» To do: In the reply, include exactly the lines of the entries below from the first to the line with "The image size is (800, 984).", that line included.

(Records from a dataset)
━━━━━━━━━━━━━━━━
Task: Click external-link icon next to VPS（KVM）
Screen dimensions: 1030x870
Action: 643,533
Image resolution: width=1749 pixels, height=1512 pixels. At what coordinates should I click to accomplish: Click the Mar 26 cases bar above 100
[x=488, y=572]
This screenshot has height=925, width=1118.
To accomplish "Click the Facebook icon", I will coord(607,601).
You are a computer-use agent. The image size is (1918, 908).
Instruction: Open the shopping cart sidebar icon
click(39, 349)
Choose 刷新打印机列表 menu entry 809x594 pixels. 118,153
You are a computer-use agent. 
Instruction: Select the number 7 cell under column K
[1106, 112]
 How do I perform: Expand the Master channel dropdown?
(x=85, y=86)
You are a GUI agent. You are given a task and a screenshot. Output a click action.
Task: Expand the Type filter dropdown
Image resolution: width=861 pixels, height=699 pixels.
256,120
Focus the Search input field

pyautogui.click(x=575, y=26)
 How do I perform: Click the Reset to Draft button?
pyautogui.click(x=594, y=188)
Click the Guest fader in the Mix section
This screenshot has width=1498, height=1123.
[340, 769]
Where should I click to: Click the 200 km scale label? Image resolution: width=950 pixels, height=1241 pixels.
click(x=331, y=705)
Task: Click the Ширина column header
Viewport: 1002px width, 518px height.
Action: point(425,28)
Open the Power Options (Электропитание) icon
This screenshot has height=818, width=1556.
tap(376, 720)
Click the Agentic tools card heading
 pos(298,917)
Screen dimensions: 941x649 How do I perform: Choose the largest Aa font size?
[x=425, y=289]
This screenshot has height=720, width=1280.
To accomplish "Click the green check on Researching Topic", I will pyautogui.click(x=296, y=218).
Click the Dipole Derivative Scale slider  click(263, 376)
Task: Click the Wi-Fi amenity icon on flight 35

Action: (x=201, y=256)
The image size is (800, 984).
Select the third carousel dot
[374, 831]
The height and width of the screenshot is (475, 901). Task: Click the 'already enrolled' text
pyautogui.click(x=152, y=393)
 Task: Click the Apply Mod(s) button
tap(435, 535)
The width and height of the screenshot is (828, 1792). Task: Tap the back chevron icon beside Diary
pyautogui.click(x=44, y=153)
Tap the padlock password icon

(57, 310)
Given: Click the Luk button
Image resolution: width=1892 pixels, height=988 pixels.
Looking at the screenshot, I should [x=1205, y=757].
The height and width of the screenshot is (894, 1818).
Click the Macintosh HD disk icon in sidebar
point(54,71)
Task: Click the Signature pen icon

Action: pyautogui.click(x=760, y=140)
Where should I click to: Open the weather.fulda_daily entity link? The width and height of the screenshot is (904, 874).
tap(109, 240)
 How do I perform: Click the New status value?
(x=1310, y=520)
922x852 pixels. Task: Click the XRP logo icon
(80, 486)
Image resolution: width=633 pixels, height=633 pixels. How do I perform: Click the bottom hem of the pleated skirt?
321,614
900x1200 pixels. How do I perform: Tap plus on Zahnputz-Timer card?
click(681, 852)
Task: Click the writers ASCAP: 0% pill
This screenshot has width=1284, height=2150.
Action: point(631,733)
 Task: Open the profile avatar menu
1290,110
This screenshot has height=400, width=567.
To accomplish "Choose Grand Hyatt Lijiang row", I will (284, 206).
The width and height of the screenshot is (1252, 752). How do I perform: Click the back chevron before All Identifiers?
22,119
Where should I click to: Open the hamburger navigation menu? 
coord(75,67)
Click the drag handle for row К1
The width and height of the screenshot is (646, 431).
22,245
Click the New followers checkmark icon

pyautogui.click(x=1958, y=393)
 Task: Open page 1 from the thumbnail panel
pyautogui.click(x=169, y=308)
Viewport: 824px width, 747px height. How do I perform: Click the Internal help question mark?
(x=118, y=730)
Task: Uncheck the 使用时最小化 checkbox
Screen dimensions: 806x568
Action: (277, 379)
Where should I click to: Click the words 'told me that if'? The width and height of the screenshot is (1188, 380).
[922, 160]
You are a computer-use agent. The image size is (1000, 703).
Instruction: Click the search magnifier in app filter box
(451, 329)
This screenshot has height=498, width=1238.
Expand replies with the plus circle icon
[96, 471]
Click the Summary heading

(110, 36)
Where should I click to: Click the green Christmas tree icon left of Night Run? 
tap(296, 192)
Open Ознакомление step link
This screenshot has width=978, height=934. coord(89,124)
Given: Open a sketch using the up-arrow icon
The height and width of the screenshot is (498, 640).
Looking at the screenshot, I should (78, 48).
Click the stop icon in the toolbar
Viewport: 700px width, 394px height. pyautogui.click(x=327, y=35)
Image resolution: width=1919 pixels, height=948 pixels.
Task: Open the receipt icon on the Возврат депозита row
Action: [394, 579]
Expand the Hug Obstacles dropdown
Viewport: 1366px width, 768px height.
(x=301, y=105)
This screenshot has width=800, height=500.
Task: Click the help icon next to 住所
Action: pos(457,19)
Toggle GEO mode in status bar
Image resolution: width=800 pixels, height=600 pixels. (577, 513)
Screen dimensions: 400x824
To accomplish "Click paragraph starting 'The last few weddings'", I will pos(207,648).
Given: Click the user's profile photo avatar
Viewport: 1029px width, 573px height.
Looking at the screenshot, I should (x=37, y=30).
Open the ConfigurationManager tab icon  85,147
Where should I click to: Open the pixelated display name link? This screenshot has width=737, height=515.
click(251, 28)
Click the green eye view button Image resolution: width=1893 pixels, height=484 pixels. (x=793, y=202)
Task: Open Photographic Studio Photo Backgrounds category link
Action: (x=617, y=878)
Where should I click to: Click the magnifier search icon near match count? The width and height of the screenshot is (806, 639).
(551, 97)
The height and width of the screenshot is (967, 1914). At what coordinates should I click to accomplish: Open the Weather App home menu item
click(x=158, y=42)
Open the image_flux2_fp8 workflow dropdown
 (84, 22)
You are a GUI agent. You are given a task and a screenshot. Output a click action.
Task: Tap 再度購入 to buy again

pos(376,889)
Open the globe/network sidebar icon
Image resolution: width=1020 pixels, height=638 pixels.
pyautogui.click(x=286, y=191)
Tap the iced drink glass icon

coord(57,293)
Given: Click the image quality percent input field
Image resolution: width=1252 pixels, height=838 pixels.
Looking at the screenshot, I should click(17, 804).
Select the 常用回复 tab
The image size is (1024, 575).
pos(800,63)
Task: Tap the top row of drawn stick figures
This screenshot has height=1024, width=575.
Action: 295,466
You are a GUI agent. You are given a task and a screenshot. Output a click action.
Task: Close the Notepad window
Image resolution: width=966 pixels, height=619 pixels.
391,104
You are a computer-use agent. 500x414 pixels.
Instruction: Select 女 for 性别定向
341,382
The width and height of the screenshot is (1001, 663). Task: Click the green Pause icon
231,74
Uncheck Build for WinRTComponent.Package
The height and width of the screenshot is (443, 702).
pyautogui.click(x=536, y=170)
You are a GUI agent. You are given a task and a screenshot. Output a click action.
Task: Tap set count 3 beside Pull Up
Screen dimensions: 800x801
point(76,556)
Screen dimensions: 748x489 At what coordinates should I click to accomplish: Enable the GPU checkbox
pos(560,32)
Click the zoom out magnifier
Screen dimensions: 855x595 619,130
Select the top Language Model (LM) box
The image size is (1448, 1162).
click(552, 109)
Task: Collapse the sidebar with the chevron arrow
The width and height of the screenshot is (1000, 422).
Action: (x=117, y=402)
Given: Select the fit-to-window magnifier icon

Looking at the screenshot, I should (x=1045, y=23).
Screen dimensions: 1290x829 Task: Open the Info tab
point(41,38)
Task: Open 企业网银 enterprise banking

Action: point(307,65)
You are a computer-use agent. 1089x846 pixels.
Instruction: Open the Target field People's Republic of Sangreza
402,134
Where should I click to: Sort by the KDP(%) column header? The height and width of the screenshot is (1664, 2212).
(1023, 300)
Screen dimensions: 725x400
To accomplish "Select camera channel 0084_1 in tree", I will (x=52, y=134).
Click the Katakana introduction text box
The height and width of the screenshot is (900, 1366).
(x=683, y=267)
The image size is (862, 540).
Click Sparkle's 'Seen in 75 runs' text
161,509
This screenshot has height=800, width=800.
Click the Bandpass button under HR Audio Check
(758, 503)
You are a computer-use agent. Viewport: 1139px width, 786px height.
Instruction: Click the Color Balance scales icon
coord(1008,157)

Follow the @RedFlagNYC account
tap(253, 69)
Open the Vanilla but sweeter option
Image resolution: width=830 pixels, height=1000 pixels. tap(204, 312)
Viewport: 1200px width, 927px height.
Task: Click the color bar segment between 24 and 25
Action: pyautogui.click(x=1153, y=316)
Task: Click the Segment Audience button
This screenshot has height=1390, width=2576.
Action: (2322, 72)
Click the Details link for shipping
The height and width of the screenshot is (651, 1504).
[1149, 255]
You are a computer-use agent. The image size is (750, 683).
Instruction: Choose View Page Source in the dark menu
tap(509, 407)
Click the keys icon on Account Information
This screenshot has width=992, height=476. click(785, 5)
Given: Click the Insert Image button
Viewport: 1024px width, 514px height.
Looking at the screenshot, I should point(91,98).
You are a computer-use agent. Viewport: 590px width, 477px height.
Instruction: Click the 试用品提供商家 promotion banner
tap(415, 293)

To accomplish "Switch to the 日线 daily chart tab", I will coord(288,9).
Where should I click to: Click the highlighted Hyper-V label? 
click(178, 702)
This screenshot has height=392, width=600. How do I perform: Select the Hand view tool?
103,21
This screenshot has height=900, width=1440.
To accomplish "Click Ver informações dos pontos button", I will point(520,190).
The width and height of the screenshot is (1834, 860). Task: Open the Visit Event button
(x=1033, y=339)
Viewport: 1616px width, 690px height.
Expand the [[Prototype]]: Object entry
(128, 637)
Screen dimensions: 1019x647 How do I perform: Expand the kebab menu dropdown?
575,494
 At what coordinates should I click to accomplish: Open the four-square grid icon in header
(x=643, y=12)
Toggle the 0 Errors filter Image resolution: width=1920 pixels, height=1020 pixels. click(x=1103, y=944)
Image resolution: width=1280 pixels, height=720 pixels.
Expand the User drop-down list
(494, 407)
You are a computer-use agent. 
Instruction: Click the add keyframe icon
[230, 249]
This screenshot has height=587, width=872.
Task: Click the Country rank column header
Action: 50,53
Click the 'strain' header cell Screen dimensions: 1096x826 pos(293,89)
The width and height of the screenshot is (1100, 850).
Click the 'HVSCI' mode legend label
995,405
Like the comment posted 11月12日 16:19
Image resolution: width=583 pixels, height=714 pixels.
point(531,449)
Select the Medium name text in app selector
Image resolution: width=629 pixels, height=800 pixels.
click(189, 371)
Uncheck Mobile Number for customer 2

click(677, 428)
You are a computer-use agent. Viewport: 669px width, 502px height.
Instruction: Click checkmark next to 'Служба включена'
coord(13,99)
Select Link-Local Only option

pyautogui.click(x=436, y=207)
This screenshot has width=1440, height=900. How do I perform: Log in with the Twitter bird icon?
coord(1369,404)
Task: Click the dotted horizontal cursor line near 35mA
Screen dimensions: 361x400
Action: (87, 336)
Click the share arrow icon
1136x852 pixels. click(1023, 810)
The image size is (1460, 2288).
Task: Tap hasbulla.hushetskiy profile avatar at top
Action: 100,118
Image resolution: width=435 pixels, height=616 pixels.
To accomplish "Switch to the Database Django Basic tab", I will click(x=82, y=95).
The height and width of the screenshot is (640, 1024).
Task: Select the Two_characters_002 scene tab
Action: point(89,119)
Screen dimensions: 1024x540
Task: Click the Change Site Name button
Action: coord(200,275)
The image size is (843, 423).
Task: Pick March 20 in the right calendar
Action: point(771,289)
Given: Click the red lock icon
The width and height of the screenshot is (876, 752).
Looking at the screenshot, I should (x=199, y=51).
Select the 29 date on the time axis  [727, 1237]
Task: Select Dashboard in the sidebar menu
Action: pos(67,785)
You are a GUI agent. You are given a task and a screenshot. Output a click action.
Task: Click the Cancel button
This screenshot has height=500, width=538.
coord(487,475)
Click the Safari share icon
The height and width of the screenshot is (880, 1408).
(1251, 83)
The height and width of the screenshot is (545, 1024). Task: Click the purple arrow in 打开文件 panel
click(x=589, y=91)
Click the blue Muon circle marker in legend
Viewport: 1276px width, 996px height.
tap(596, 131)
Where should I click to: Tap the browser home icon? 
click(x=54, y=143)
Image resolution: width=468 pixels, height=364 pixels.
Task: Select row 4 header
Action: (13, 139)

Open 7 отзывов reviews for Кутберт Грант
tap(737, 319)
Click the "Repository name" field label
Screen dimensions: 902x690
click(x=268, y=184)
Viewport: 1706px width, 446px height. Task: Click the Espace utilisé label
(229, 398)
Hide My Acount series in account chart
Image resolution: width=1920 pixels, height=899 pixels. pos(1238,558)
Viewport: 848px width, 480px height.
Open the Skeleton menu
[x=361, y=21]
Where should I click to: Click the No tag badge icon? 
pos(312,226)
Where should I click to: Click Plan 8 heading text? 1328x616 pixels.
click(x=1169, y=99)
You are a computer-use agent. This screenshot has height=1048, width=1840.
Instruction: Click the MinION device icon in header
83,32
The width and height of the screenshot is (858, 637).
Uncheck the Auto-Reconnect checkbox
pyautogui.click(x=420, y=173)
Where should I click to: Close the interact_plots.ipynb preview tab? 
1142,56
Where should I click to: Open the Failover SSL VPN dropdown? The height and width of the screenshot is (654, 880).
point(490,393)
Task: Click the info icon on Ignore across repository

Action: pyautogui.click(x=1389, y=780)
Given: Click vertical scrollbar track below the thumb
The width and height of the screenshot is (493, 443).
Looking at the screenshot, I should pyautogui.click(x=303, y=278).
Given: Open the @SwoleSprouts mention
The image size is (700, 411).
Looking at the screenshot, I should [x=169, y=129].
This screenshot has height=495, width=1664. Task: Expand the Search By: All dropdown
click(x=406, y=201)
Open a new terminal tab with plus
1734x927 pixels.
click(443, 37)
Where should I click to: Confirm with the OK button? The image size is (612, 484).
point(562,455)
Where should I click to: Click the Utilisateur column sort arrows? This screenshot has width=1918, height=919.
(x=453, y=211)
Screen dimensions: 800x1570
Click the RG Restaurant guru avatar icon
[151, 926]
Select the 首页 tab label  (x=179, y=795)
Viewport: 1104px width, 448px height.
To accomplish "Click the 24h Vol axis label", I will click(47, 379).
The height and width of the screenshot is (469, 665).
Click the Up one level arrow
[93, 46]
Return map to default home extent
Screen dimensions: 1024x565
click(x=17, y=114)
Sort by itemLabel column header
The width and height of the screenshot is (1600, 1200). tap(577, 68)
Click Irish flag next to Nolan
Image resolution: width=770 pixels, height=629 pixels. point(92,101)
━━━━━━━━━━━━━━━━
» Solution below:
Task: Click external-link icon next to VPS（KVM）
Screen dimensions: 1030x870
Action: 643,533
Image resolution: width=1749 pixels, height=1512 pixels. At what coordinates should I click to accomplish: Click the Mar 26 cases bar above 100
[x=488, y=572]
This screenshot has height=925, width=1118.
To accomplish "Click the Facebook icon", I will coord(607,601).
You are a computer-use agent. The image size is (1918, 908).
Instruction: Open the shopping cart sidebar icon
click(39, 349)
Choose 刷新打印机列表 menu entry 809x594 pixels. 118,153
You are a computer-use agent. 
Instruction: Select the number 7 cell under column K
[1106, 112]
 How do I perform: Expand the Master channel dropdown?
(x=85, y=86)
You are a GUI agent. You are given a task and a screenshot. Output a click action.
Task: Expand the Type filter dropdown
Image resolution: width=861 pixels, height=699 pixels.
256,120
Focus the Search input field

pyautogui.click(x=575, y=26)
 How do I perform: Click the Reset to Draft button?
pyautogui.click(x=594, y=188)
Click the Guest fader in the Mix section
This screenshot has width=1498, height=1123.
[340, 769]
Where should I click to: Click the 200 km scale label? Image resolution: width=950 pixels, height=1241 pixels.
click(x=331, y=705)
Task: Click the Ширина column header
Viewport: 1002px width, 518px height.
Action: point(425,28)
Open the Power Options (Электропитание) icon
This screenshot has height=818, width=1556.
tap(376, 720)
Click the Agentic tools card heading
 pos(298,917)
Screen dimensions: 941x649 How do I perform: Choose the largest Aa font size?
[x=425, y=289]
This screenshot has height=720, width=1280.
To accomplish "Click the green check on Researching Topic", I will pyautogui.click(x=296, y=218).
Click the Dipole Derivative Scale slider  click(263, 376)
Task: Click the Wi-Fi amenity icon on flight 35

Action: (x=201, y=256)
The image size is (800, 984).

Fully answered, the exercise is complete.